Dáil debates

Tuesday, 12 May 2015

4:10 pm

Photo of Enda KennyEnda Kenny (Mayo, Fine Gael) | Oireachtas source

I thank Deputy Martin for his question. I am sure that on a matter as serious and sensitive as this, nobody wants to make political point-scoring the objective of their questions. I know that is not what Deputy Martin is doing. For the families of the five little babies who are no longer with us, Katelyn Keenan-McCarthy, Nathan Molyneaux, Joshua Keyes, Mary Kate Kelly and Mark Molloy, it is obviously a tragedy. The persistence and dedication of the parents in following this through has brought about a situation where the HIQA report has been made and published. It is not the first HIQA report - there have been seven on various sensitive issues in the past number of years, such as on the misdiagnosis of breast cancer several years ago and on warnings about inadequacies in maternity services going back as far as 2006. There will always be occasions when adverse incidents unfortunately arise in hospitals.
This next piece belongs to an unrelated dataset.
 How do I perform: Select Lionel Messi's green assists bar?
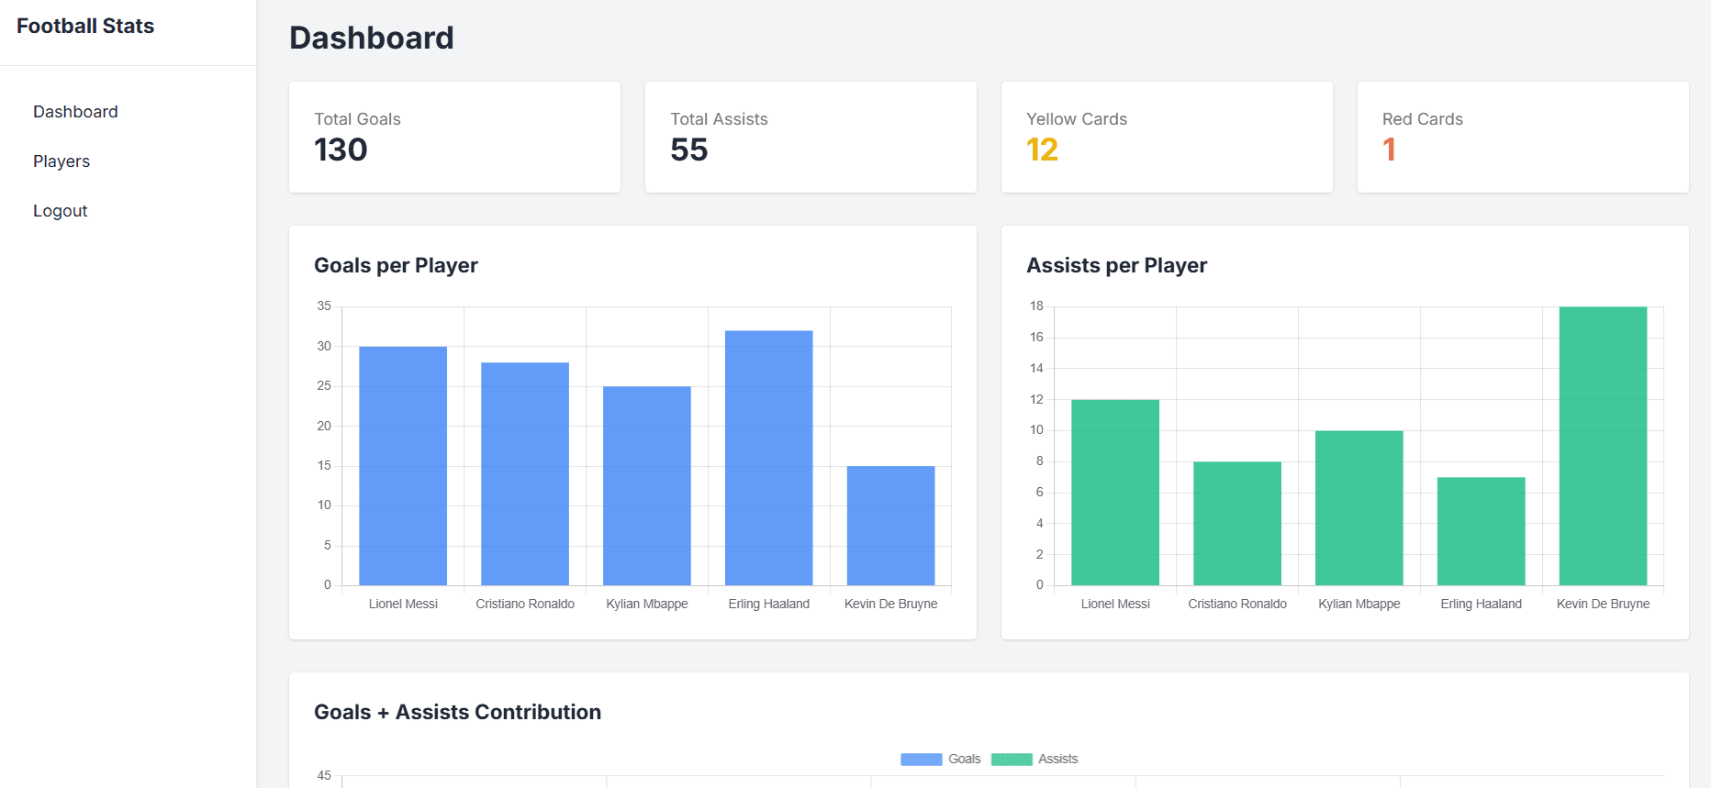click(1115, 492)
That is not confined to this country but happens in hospitals all over the world. It is imperative that actions are taken to minimise that risk and to learn fully from errors where errors occur.

I recognise the courage and dedication of the families involved in persisting and following through on this until the HIQA report was published. The publication of the report is welcome and its eight recommendations are all accepted. This will drive much needed improvements in Portlaoise and will have implications for the standards of local, regional and national services not just in maternity but in other sectors. The very least the families who have spoken out here deserve is that the tragic legacy of what happened will be dealt with so that, in so far as is humanly possible, it should never happen again.
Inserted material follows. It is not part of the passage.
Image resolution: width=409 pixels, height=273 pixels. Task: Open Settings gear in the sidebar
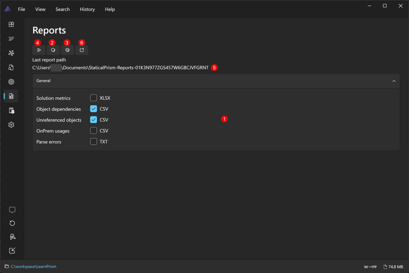point(11,125)
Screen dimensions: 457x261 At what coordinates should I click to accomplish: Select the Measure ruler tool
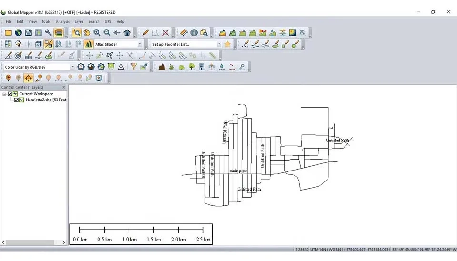pyautogui.click(x=184, y=33)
I agree with Deputy Martin that this report raises issues of grave concern. The fact that patients in their greatest hour of need were not treated with compassion, respect and dignity is an indictment of the health service in some locations. The fact that, at HSE corporate level, patient safety is not given the highest priority is disturbing to put it mildly. It is a fact that there are accountability and disciplinary procedures in respect of doctors and nurses but not in respect of management and that is why this report is lengthy and complicated and one on whose content the Minister for Health has to reflect very carefully. At the very least a comprehensive response is required to ensure that a culture of patient safety is evident in the health service as a matter of absolute priority and it is not just a service that pays lip-service to patients and their requirements but one where the patient and the patient's needs are at its centre.

The Minister is engaging directly with the HSE directorate to ensure that the very serious findings of this report are addressed and, in accepting the eight recommendations of the report, that they are fully implemented and that other issues arising from it are dealt with appropriately. Deputy Martin asked about resources and one would expect that. It is not all about resources but it is in part about resources. I have dealt with many health issues over the years and for many years there has been a failure to address fundamental questions about the nature, the structure and the kind of service we need for our people nationwide. The Minister will have to bear this in mind as he looks at national, regional and local services.